#### QUELLE

Arbeiten am Tanksystem
Arbeiten am Tanksystem, an zugehörigen Füllstutzen und hochdruckführenden Leitungen bedürfen besonderer Sorgfalt. Sie sind generell nur bei entleertem oder inertisiertem Tanksystem oder bei teilentleerten oder teilinertisierten Gasanlagenteilen erlaubt.
Bestimmte Arbeiten an Leitungen und Komponenten können auch bei gefülltem Tank und lediglich entleerten Leitungen stattfinden.
Die gasführenden Leitungen und Teile sind nach Herstelleranweisung mit Inertgas zu prüfen. Anschließend ist das System nach Anweisung auf Wasserstoff umzuspülen.
Mit dem Wasserstoff ist gemäß den Herstelleranweisungen eine weitere Dichtheitsprüfung durchzuführen. Dabei werden mindestens alle gelösten Verbindungen mit einem H2-Gasspürgerät oder einem geeigneten Lecksuchspray im Betrieb der Anlage (geöffnete Tankventile) geprüft.

Arbeiten an wasserstoffführenden Leitungen
Die vom Tanksystem wegführenden Druckleitungen zur Versorgung des Antriebssystems führen nach Stand der Technik einen Wasserstoffdruck von weniger als 30 bar. Im Niederdruckbereich wird zusätzlich noch zwischen den ,,class 1" (4,5-30 bar) und den „class 2"-Komponenten (< 4,5 bar) unterschieden.
Das Öffnen von wasserstoffführenden Leitungen sollte nach Möglichkeit nach Entleerung der Leitungen erfolgen. Sollte dies aus technischen Gründen im Einzelfall nicht möglich sein, kann langsam und vorsichtig das Öffnen von Rohrverbindungen auch ohne Entleerung oder Inertisierung erfolgen. Dabei ist für eine gute Belüftung zu sorgen. Zusätzlich sind Gehörschutz und Schutzbrille zu tragen. In der Nähe des Fahrzeug (< 2m Radius) sollen sich keine weiteren Personen aufhalten. Grundsätzlich ist bei der Freisetzung von Wasserstoff mit der Bildung einer explosionsfähigen Atmosphäre zu rechnen. Die Vorgaben aus den technischen Richtlinien zum Explosionsschutz sind in der Gefährdungsbeurteilung zu berücksichtigen (TRGS 721). Für das Öffnen von Leitungen sind die Vorgaben der Hersteller zu beachten.

########

# [ARBEITSANWEISUNGEN]
1. Übernimm aus dem Text über Arbeiten am Tanksystem wortgetreu den Abschnitt, der mit den Worten "Die gasführenden Leitungen" beginnt und mit "4,5 bar) unterschieden." endet.
2. Welchen Wasserstoffdruck führen laut dem Text über Arbeiten am Tanksystem die Druckleitungen, die vom Tanksystem zum Antriebssystem führen, nach Stand der Technik?
3. Schreibe den Text über Arbeiten am Tanksystem im Anschluss an seinen letzten Satz weiter.

#### DATENABSCHNITT

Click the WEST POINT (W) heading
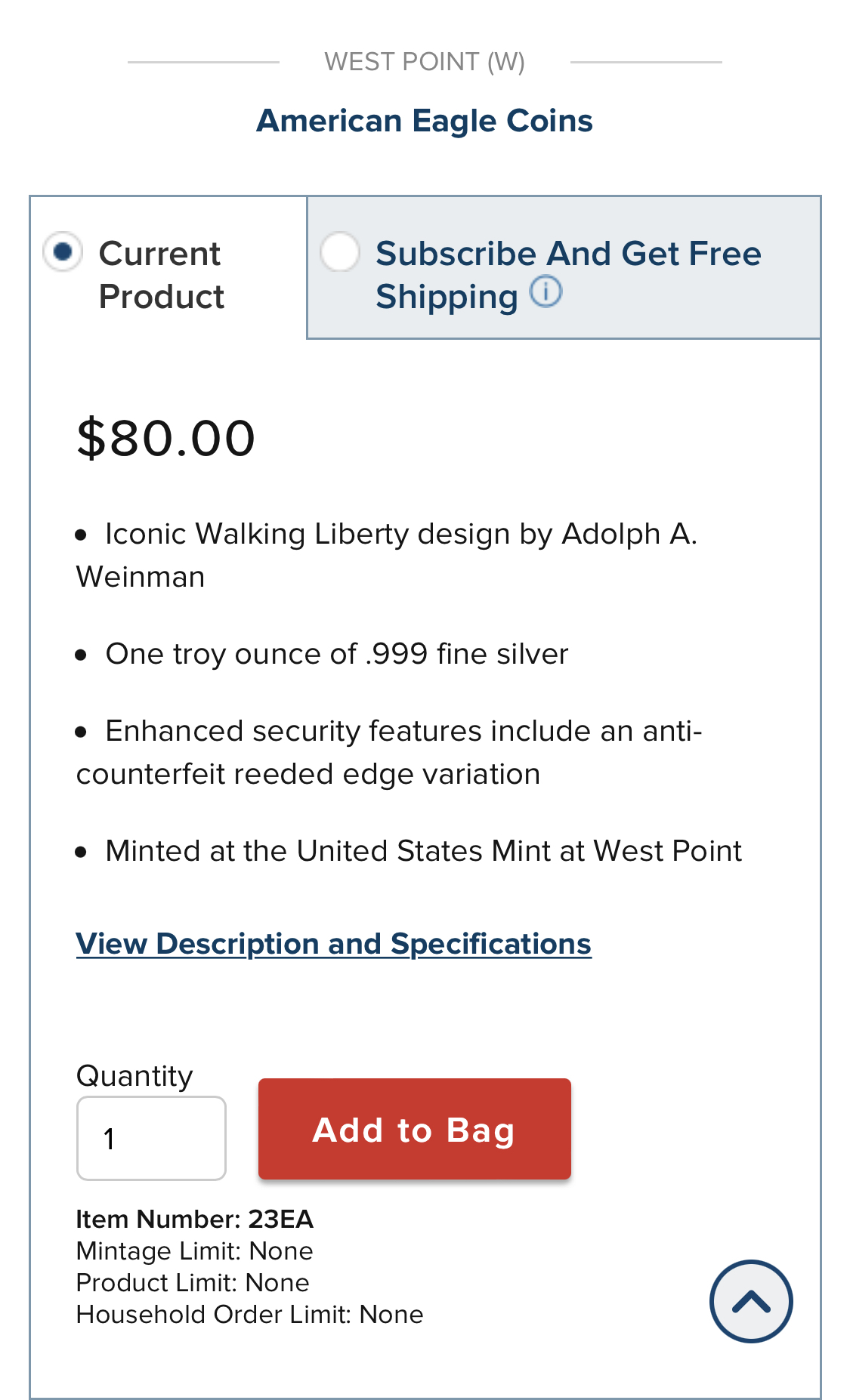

########

# [GELÖSTE AUFGABEN]
1.
Die gasführenden Leitungen und Teile sind nach Herstelleranweisung mit Inertgas zu prüfen. Anschließend ist das System nach Anweisung auf Wasserstoff umzuspülen.
Mit dem Wasserstoff ist gemäß den Herstelleranweisungen eine weitere Dichtheitsprüfung durchzuführen. Dabei werden mindestens alle gelösten Verbindungen mit einem H2-Gasspürgerät oder einem geeigneten Lecksuchspray im Betrieb der Anlage (geöffnete Tankventile) geprüft.

Arbeiten an wasserstoffführenden Leitungen
Die vom Tanksystem wegführenden Druckleitungen zur Versorgung des Antriebssystems führen nach Stand der Technik einen Wasserstoffdruck von weniger als 30 bar. Im Niederdruckbereich wird zusätzlich noch zwischen den ,,class 1" (4,5-30 bar) und den „class 2"-Komponenten (< 4,5 bar) unterschieden.

2. Weniger als 30 bar.

3.
Die Hochdruckseite des Wasserstoffsystems darf grundsätzlich nur im Außenbereich mit Schutzmaßnahmen durchgeführt werden (Absperrung Radius min. 10 m, Potentialausgleich, etc.). Um einer Zündung von austretendem Wasserstoff durch statische Entladung entgegenzuwirken, muss der Boden im Arbeitsbereich leitfähig sein oder es muss alternativ eine Erdungsleitung an die leitfähige Kraftstoffleitung angeschlossen werden, die in den Potenzialausgleich des Gebäudes eingebunden wird.
Dichtheitsprüfung
Im Rahmen der Gefährdungsbeurteilung muss sichergestellt werden, dass das Wasserstoffsystem dicht ist.
Diese Prüfung wird durchgeführt:
- Vor Beginn der Arbeiten am Wasserstoffsystem
- Vor riskanten Arbeiten (Quellen mit Zündenergie)
- Bei Verdacht auf eine Leckage
- Nach der Arbeit am Wasserstoffsystem
- Vor dem Inertisieren von Leitungen und Wasserstoffbehältern
- Vor dem Abblasen von Wasserstoff
Diese Dichtheitsprüfung kann bei zugänglichen Teilen mit Lecksuchmittel und bei weniger zugänglichen Teilen mit einem Gasspürgerät durchgeführt werden. Die Kontrolle beginnt beim Tank und endet an der Brennstoffzelle. Welches Mittel bei der Dichtheitsprüfung zum Einsatz kommt, entscheidet die "Fachkundige Person" (Stufe 2S nach FBHM-099) im Rahmen der Gefährdungsbeurteilung und nach Vorgabe der Hersteller.
Abbildung: Lecksuchmittel und Gasspürgerät
Prüfen mit einem Gasspürgerät
Das Elektronische Gasspürgerät kann an Stellen eingesetzt werden, die schlecht einsehbar sind und somit die Prüfung mit dem Lecksuchspray zu keinem Ergebnis führt.
Ab einem Wert von 500 ppm muss die detektierte Leckage behoben werden!
- i.O. < 500 ppm
- n.i.O > 500 ppm
Das Gasspürgerät muss mindestens 10 Sekunden an der Prüfstelle gehalten werden, um Verbindungen bzw. Verschraubungen im vollen Umfang (360°) zu prüfen. Hierzu muss auch die Bedienungsanleitung zum Elektronischen Gasspürgerät beachtet werden, um die Funktionsweise des Gerätes zu erkennen.
Beim Einsatz mit Lecksuchspray zur Dichtheitsprüfung muss deutlich eine Blasenbildung sichtbar bzw. erkennbar sein, wenn eine undichte Stelle ermittelt wird.
Die Einwirkzeit bei Lecksuchspray beträgt 30 Sekunden nach Vorgabe der GSP/GAP-Durchführungsrichtlinie.
Kennzeichnungsmethodik nach Zustand bei H2-Fahrzeugen
Wenn Arbeiten am Fahrzeug bzw. am Wasserstoffsystem durchgeführt werden, ist das Fahrzeug wie in der folgenden Abbildung zu kennzeichnen.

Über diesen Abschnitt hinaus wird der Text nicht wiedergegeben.